▸ DATA LISTING

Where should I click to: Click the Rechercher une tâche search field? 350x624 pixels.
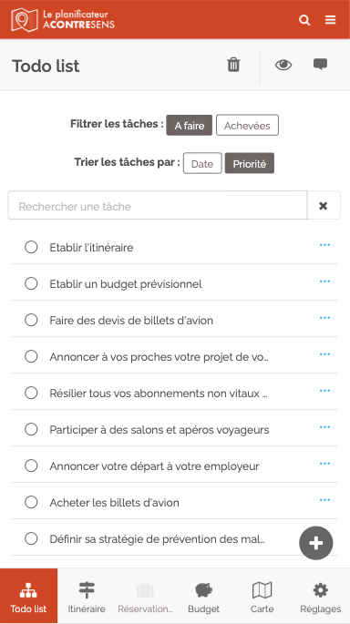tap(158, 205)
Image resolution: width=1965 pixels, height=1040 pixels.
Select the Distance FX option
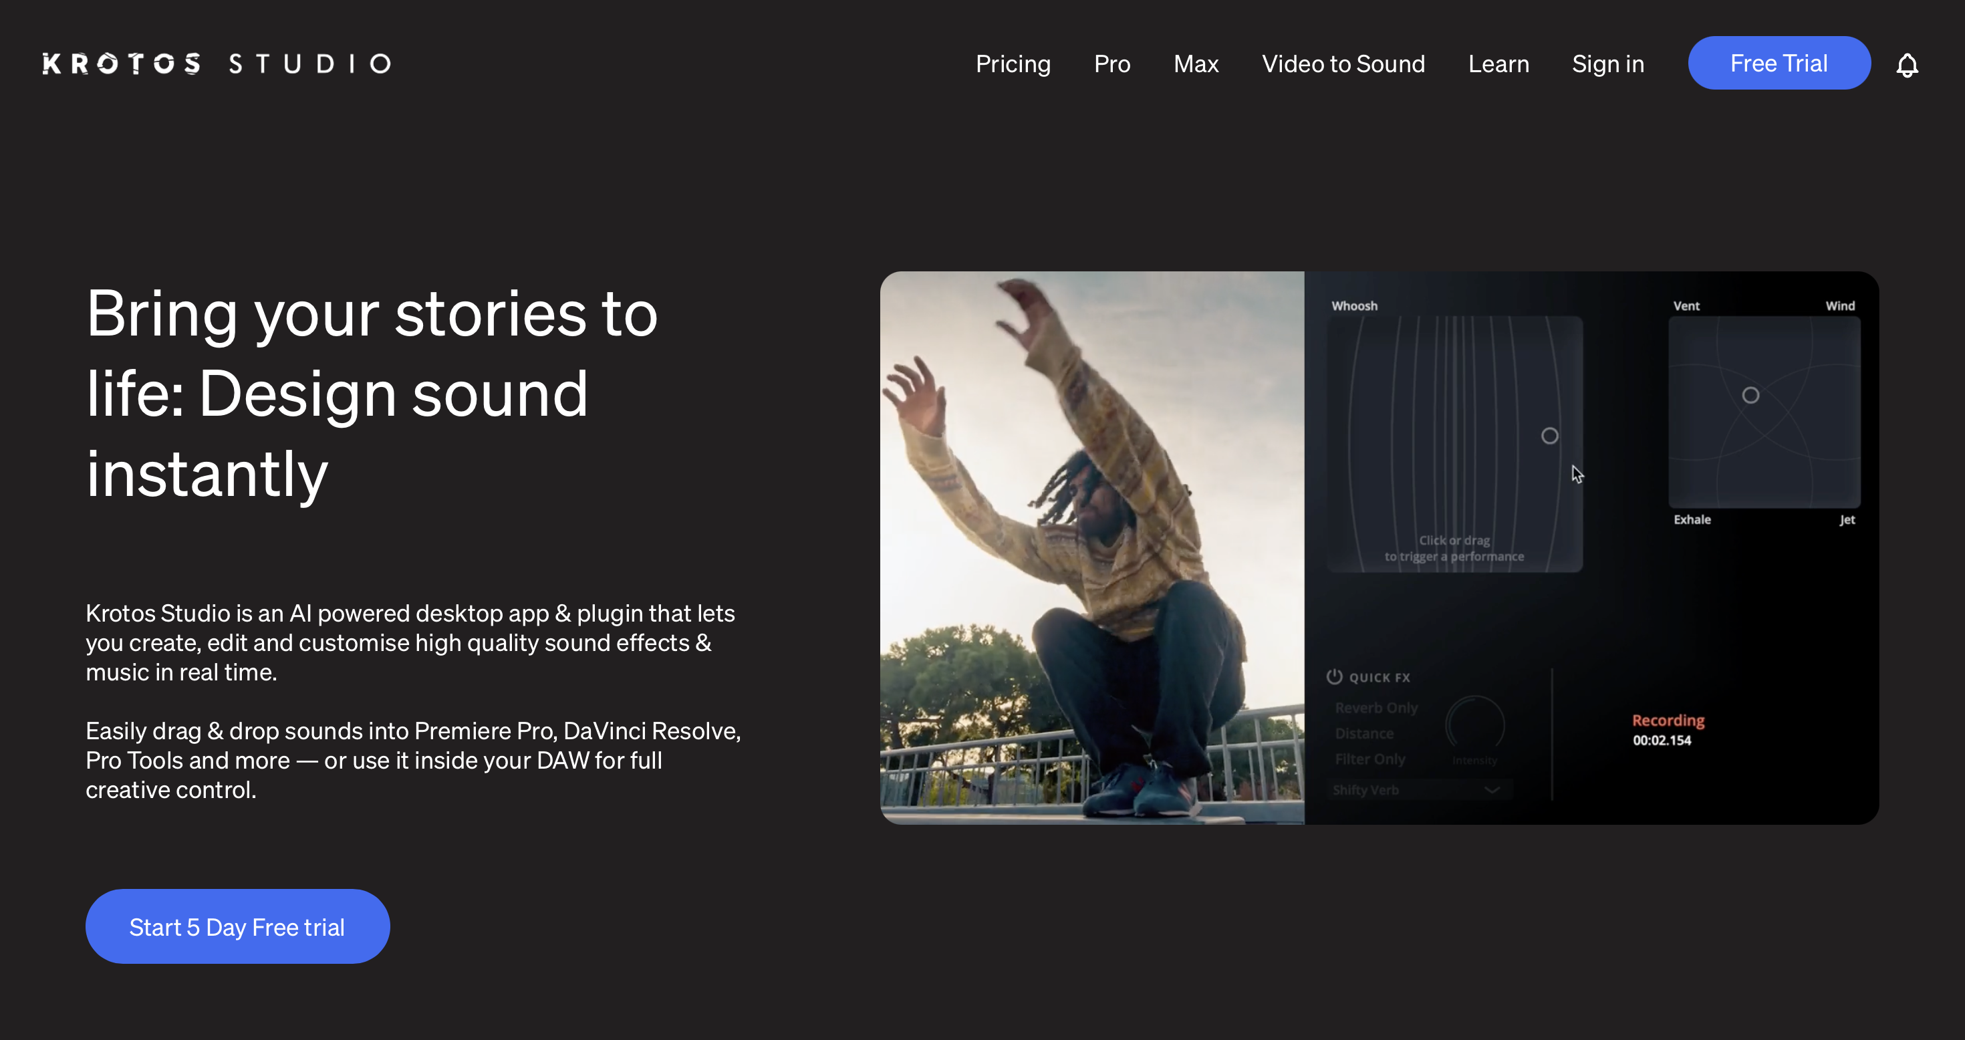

* * *

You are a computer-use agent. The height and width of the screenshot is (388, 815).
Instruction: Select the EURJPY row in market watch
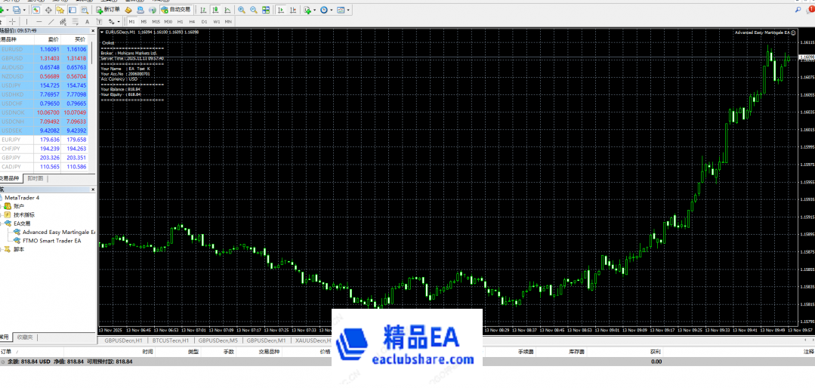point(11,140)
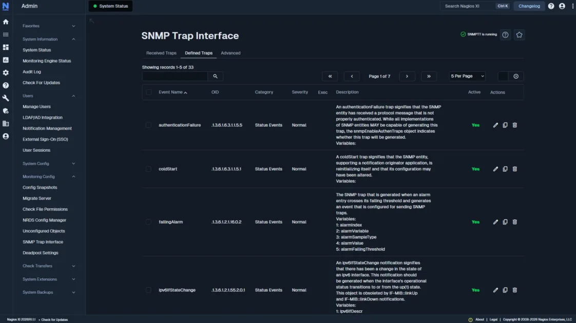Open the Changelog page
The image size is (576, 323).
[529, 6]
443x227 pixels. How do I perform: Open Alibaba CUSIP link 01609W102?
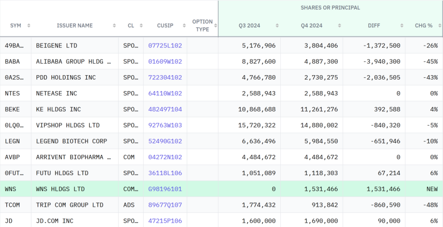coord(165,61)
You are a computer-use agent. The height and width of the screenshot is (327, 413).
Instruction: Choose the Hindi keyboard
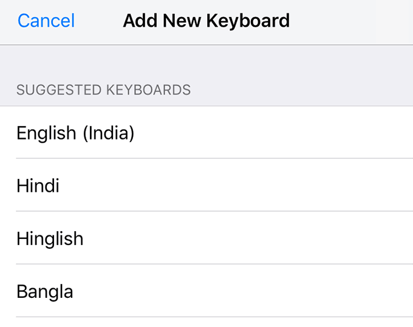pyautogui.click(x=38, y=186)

▸ TRY IT
Your reply should hold nothing but the lines above, from the one containing "Where should I" to the one containing "Select the Distance FX option", reproduced exactly minus the pictures.

▸ PROBLEM SOLUTION
Where should I click to: Click the Rechercher une tâche search field? 350x624 pixels.
tap(158, 205)
Image resolution: width=1965 pixels, height=1040 pixels.
Select the Distance FX option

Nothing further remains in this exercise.